__Data for the task__.
>>>
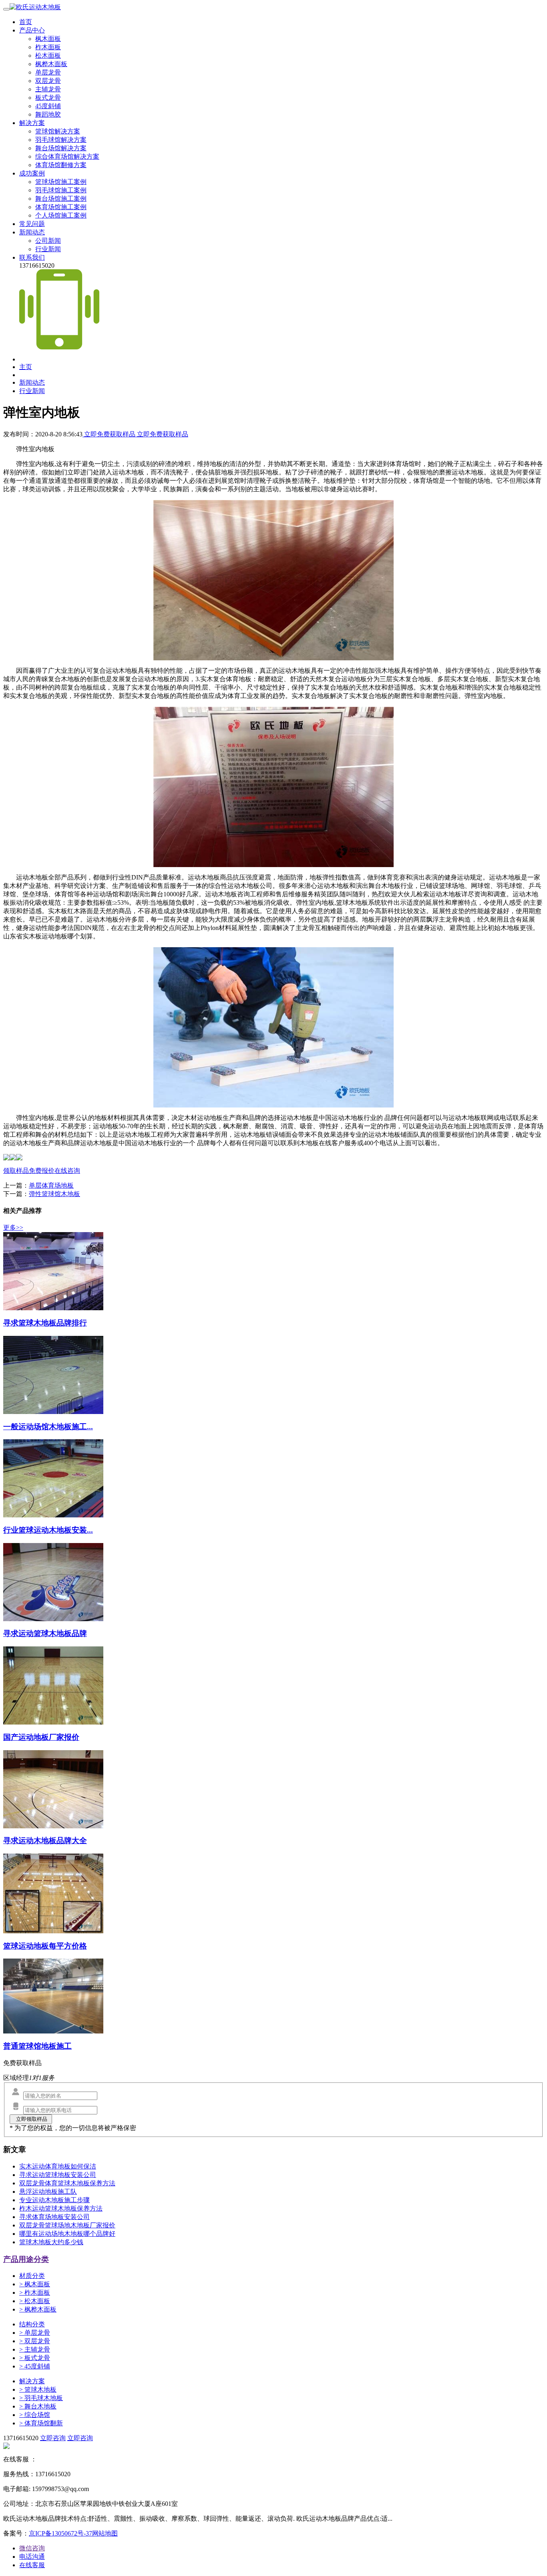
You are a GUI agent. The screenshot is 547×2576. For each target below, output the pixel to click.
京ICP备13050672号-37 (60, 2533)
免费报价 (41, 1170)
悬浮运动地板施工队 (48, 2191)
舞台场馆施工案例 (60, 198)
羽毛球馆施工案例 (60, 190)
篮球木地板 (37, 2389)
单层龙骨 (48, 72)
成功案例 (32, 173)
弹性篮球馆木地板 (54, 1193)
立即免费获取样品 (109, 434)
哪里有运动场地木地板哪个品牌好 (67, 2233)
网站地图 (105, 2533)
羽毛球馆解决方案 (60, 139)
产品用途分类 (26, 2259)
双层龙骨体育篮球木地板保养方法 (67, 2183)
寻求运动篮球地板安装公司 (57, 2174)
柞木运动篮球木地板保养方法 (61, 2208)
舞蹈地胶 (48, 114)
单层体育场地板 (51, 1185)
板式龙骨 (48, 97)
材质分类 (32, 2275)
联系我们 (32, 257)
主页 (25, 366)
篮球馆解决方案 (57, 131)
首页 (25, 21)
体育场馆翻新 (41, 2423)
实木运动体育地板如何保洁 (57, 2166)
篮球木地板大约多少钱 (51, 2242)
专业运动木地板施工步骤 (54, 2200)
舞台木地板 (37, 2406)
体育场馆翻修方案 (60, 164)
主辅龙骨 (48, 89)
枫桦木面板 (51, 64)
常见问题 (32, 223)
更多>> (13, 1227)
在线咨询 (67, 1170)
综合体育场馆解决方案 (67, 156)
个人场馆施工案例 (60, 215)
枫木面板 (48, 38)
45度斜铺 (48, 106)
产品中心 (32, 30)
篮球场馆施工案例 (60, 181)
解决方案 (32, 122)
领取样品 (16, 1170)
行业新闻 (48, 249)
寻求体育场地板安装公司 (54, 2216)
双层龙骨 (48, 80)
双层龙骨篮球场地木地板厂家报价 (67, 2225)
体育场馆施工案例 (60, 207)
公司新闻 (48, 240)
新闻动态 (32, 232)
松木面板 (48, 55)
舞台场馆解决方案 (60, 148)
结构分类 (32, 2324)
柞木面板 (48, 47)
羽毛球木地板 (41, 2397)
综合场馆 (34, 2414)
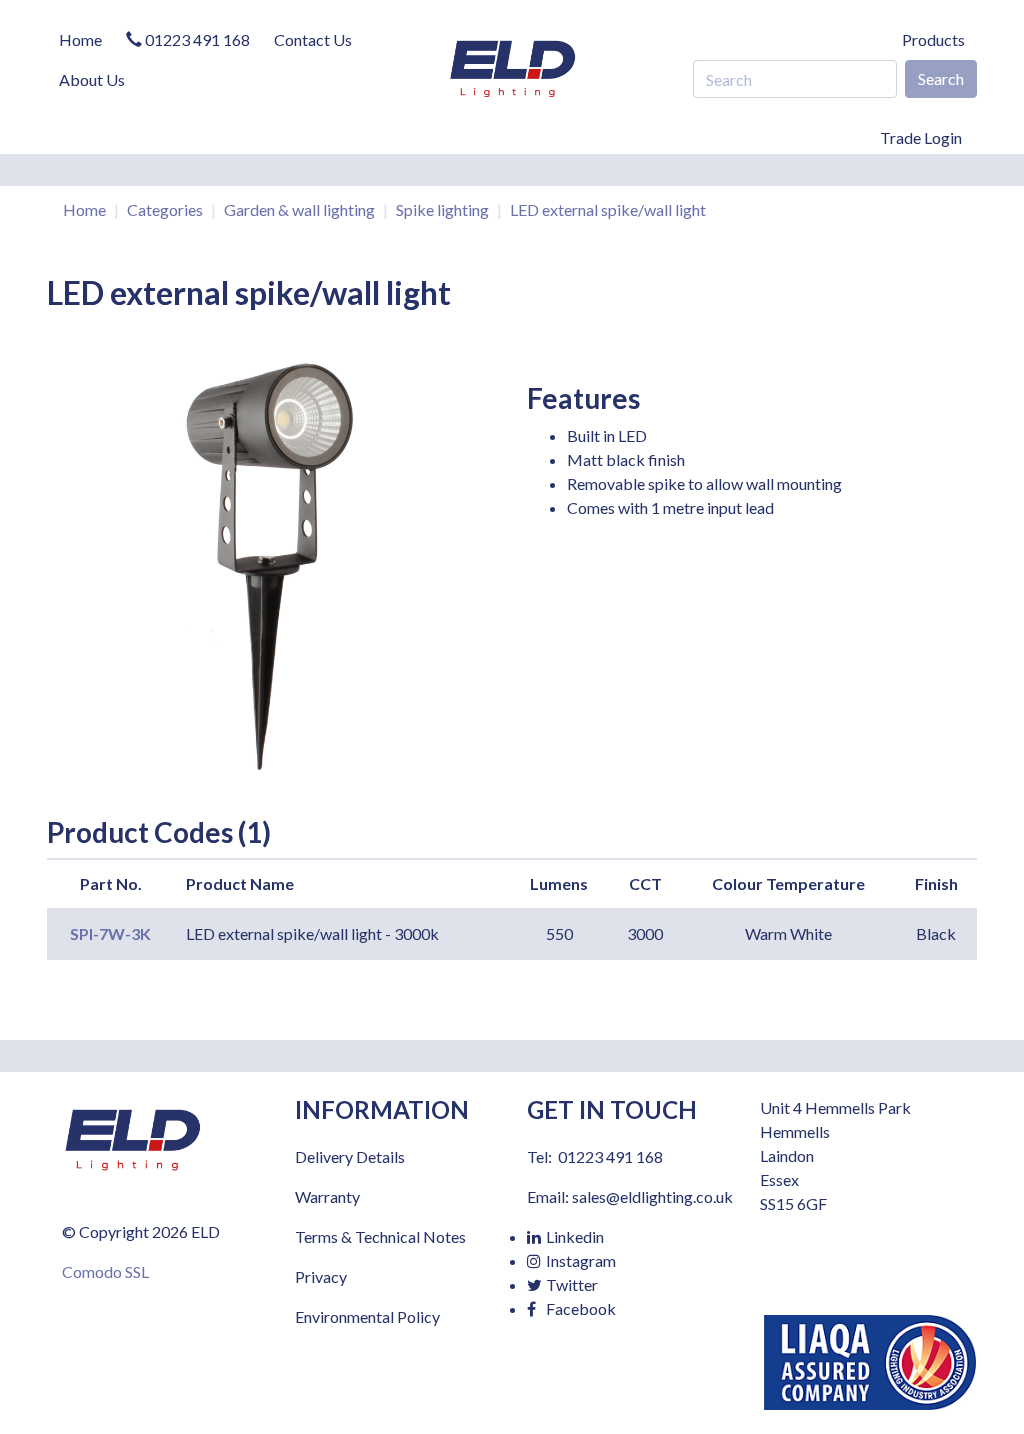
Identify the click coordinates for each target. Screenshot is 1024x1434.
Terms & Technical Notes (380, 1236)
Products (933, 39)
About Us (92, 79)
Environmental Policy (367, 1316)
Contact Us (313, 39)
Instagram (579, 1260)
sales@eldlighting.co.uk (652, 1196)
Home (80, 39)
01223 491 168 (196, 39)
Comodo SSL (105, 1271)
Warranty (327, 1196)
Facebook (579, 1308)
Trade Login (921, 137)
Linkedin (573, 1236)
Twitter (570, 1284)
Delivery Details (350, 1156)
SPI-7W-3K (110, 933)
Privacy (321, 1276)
<<<
>>>
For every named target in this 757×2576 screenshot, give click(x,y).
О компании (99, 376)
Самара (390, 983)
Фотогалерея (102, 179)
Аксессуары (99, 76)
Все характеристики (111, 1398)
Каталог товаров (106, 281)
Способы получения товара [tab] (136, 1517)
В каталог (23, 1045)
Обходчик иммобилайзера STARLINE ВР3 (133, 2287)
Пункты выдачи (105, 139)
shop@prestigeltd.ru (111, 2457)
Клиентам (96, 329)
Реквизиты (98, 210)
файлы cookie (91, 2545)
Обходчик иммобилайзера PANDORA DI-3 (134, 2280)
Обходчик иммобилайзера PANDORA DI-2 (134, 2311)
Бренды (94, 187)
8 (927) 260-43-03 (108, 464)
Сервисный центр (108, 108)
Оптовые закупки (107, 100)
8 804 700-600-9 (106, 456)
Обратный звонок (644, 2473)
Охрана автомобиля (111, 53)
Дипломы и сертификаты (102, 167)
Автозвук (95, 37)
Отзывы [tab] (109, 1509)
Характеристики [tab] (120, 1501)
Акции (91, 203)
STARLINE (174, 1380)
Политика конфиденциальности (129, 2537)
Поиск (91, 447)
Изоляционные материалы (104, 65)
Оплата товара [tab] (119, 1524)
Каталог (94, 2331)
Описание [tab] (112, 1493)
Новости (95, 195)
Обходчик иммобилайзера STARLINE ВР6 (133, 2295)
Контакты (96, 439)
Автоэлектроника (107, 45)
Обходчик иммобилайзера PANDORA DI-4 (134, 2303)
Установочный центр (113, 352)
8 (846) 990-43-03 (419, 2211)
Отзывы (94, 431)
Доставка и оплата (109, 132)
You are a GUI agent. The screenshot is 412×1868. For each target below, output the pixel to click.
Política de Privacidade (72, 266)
<<<
>>>
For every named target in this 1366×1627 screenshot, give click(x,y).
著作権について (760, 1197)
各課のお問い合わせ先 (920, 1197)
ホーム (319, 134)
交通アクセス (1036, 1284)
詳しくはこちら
<<<
__Problem statement__.
From the material above, set down exactly the lines starting at the one with "弹性篮球馆木地板 (54, 1193)" and ending at the one with "在线咨询 (67, 1170)", end lines included.

__Finished task__.
弹性篮球馆木地板 (54, 1193)
立即免费获取样品 (109, 434)
哪里有运动场地木地板哪个品牌好 (67, 2233)
网站地图 (105, 2533)
羽毛球馆解决方案 (60, 139)
产品用途分类 (26, 2259)
双层龙骨体育篮球木地板保养方法 (67, 2183)
寻求运动篮球地板安装公司 (57, 2174)
柞木运动篮球木地板保养方法 (61, 2208)
舞蹈地胶 (48, 114)
单层体育场地板 (51, 1185)
板式龙骨 (48, 97)
材质分类 (32, 2275)
联系我们 (32, 257)
主页 (25, 366)
篮球馆解决方案 (57, 131)
首页 (25, 21)
体育场馆翻新 (41, 2423)
实木运动体育地板如何保洁 (57, 2166)
篮球木地板大约多少钱 (51, 2242)
专业运动木地板施工步骤 (54, 2200)
舞台木地板 (37, 2406)
体育场馆翻修方案 (60, 164)
主辅龙骨 (48, 89)
枫桦木面板 (51, 64)
常见问题 (32, 223)
更多>> (13, 1227)
在线咨询 (67, 1170)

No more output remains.